Multivariate Analysis: Discriminant Analysis

Example: Construct a Discriminant Function that Classifies Categories

In this example, you examine measurements of 159 fish caught in Finland’s Lake Laengelmavesi. The fish are one of seven species: bream, parkki, perch, pike, roach, smelt, and whitefish. Associated with each fish are physical measurements of weight, length, height, and width.

To construct a discriminant function that classifies species based on physical measurements:

Open the Fish data set.
Select Analysis →Multivariate Analysis →Discriminant Analysis from the main menu, as shown in Figure 30.1.

Figure 30.1: Selecting the Discriminant Analysis

The Discriminant Analysis dialog box appears. (See Figure 30.2.) You can select variables for the analysis by using the Variables tab.
Select Species and click Set Y.
Select Weight. While holding down the CTRL key, select Length1, Length2, Length3, Height, and Width. Click Add X.

Note: Alternately, you can select the variables by using contiguous selection: click the first variable (Weight), hold down the SHIFT key, and click the last variable (Width). All variables between the first and last item are selected and can be added by clicking Add X.

Figure 30.2: The Variables Tab
Click the Method tab.

The Method tab becomes active. (See Figure 30.3.) You can use the Method tab to set options in the analysis.
Select Kernel density for Classification method.
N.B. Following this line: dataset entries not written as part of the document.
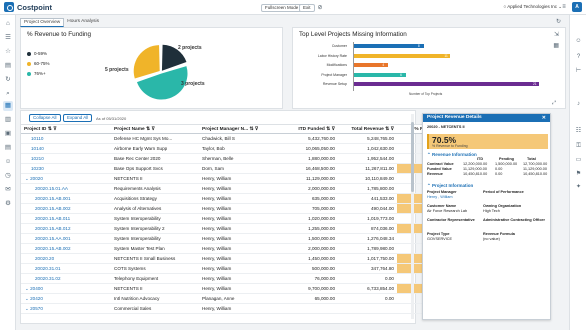 This screenshot has height=330, width=586. Describe the element at coordinates (8, 176) in the screenshot. I see `clock-icon: ◷` at that location.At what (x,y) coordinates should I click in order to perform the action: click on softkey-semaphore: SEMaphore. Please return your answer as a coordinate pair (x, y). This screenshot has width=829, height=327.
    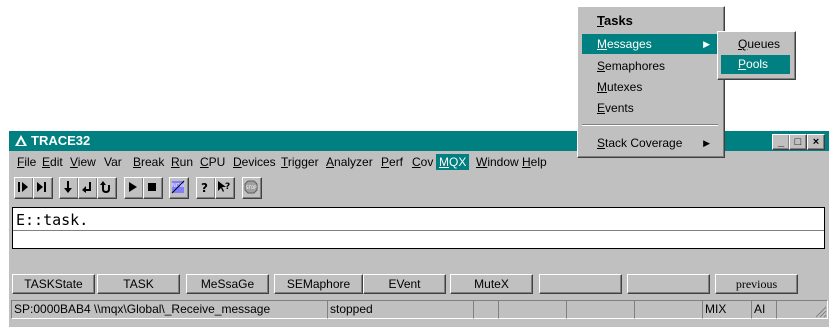
    Looking at the image, I should click on (318, 284). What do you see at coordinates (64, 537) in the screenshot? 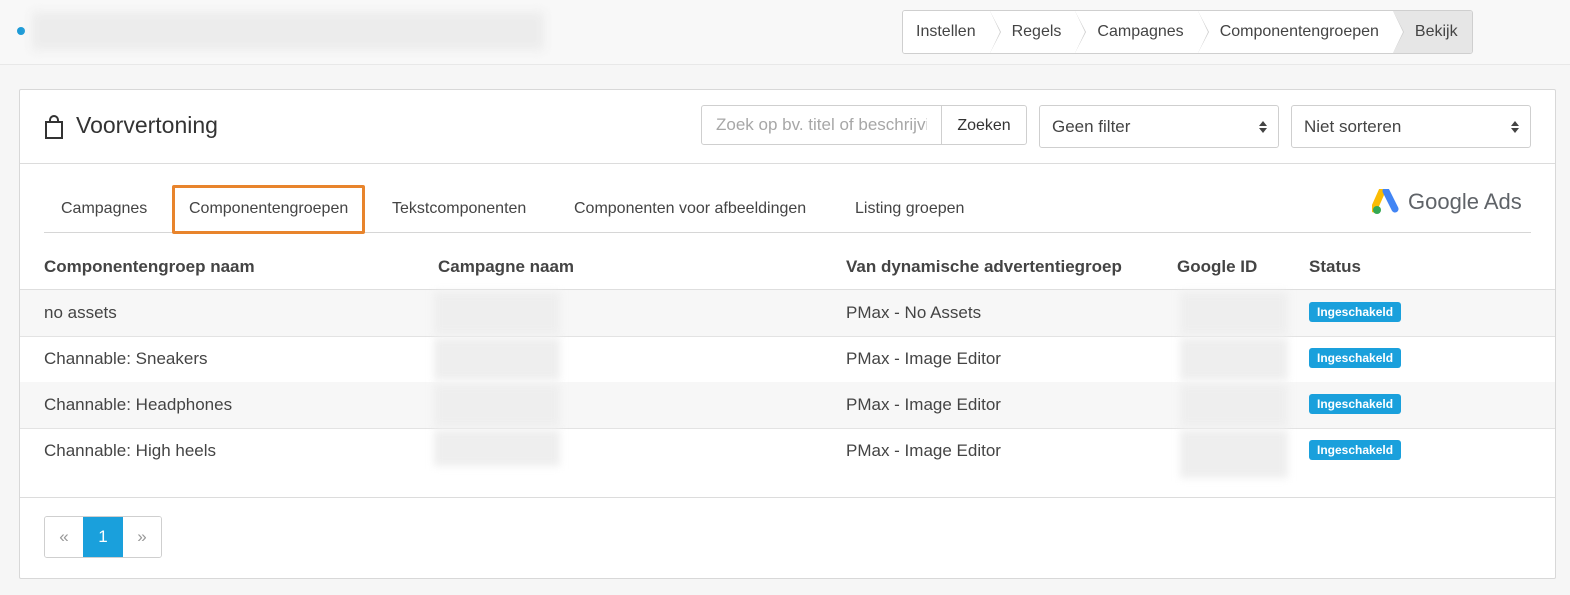
I see `pagination-prev: «` at bounding box center [64, 537]. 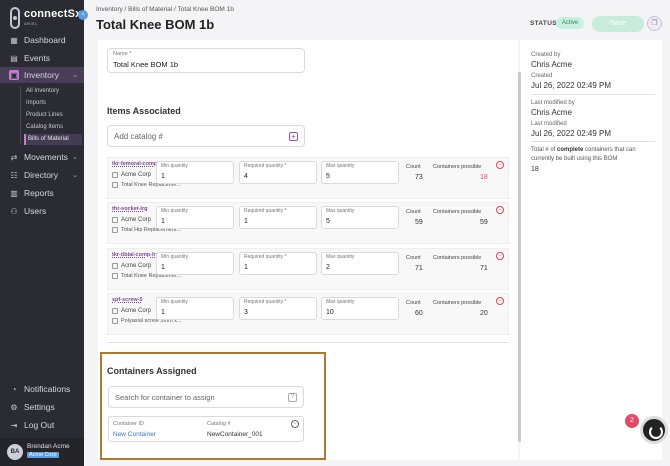 What do you see at coordinates (83, 15) in the screenshot?
I see `collapse-sidebar-button: ‹` at bounding box center [83, 15].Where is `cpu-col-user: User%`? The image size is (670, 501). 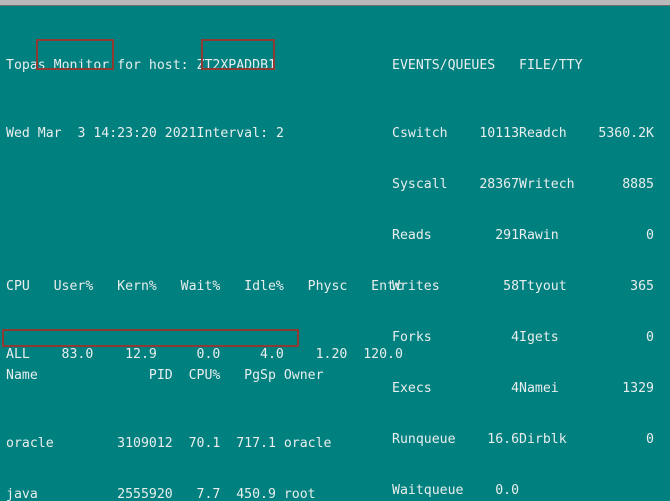
cpu-col-user: User% is located at coordinates (74, 286).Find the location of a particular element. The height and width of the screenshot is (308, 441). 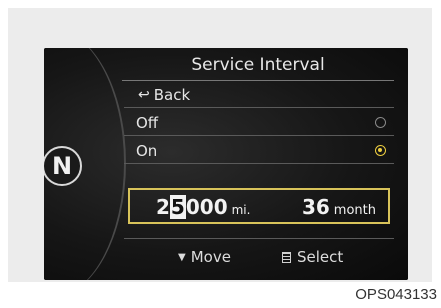

option-off-label: Off is located at coordinates (148, 122).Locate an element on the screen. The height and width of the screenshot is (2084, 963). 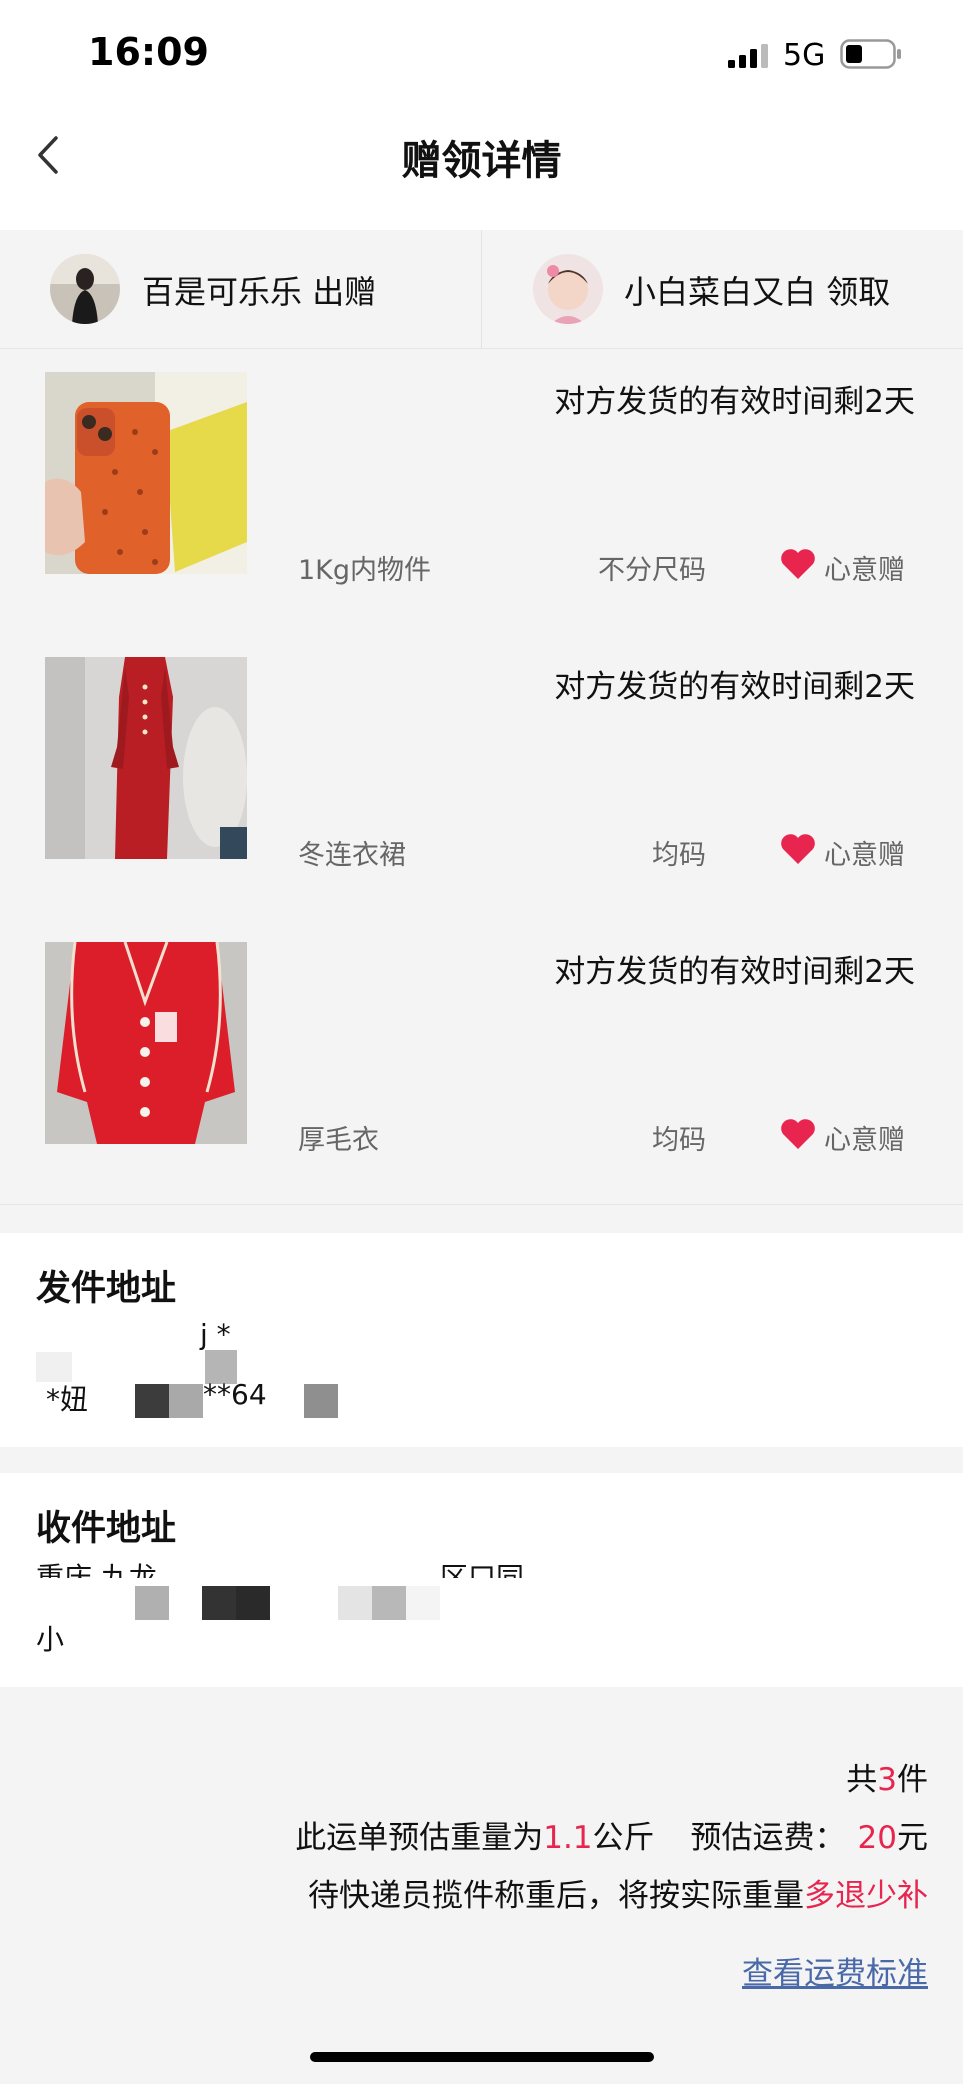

The options that are associated with the kernel density classification method become active.
Select Normal for Kernel.

The number of fish in the lake probably varies by species. That is, there is no reason to suspect that the number of whitefish in the lake is the same as the number of perch or bream. In the absence of prior knowledge about the distribution of fish species, you can assume that the number of fish of each species in the lake is proportional to the number in the sample.
Select Proportional to group sizes for Prior probability of group membership.

Figure 30.3: The Method Tab
Click the Plots tab.

The Plots tab becomes active. (See Figure 30.4.)
Select Classification fit plot.

Figure 30.4: The Plots Tab
Click OK.

The analysis calls the DISCRIM procedure. The procedure uses the options specified in the dialog box. The procedure displays tables in the output document, as shown in Figure 30.5. Two plots are also created.

Move the classification fit plot so that the workspace is arranged as in Figure 30.5.

The classification fit plot indicates how well each observation is classified by the discriminant function. For each observation, PROC DISCRIM computes posterior probabilities for membership in each group. Let $m_ i$ be the maximum posterior probability for the ith observation. The classification fit plot is a plot of $-\log ( m_ i )$ versus i. In Figure 30.5, the selected observations are those with $-\log ( m_ i ) \geq 0.1$ . Equivalently, the maximum posterior probability for membership for the selected observations is less than $\exp (-0.1) \approx 0.9$ . The selected fish are those with relatively large probabilities of misclassification. Conversely, selecting the bream, parkki, and pike species in the spine plot (the upper right plot in Figure 30.5) shows that the classification criterion discriminates between these species quite well. A spine plot is a one-dimensional mosaic plot in which the width of a bar represent the number of observations in a category.

Note: If there are k groups, then the maximum posterior probability of membership is at least $1/k$ , so the vertical axis of the classification fit plot is bounded above by $\log (k)$ .

Figure 30.5: Output from a Discriminant Analysis

The output window contains many tables of statistics. The first table in Figure 30.5 is produced by SAS/IML Studio. It is associated with a heuristic method of choosing the bandwidth for the kernel density classification method. This table is described in the section The Method Tab.

Figure 30.6 displays a table that summarizes how many fish are classified (or misclassified) into each species. If the discriminant function correctly classifies most observations, then the elements on the table’s main diagonal are large compared to the off-diagonal elements. For this example, the nonparametric discriminant function correctly classified all fish into the species to which they belong.

Note: The classification in this example was performed using resubstitution. This estimate of the error rate is optimistically biased. You can obtain a less biased estimate by using cross validation. You can select cross validation for the Classify observations by option on the Method tab.

Figure 30.6: Classification of Observations into Groups

In summary, the nonparametric discriminant function in this example does an excellent job of discriminating among these species of fish.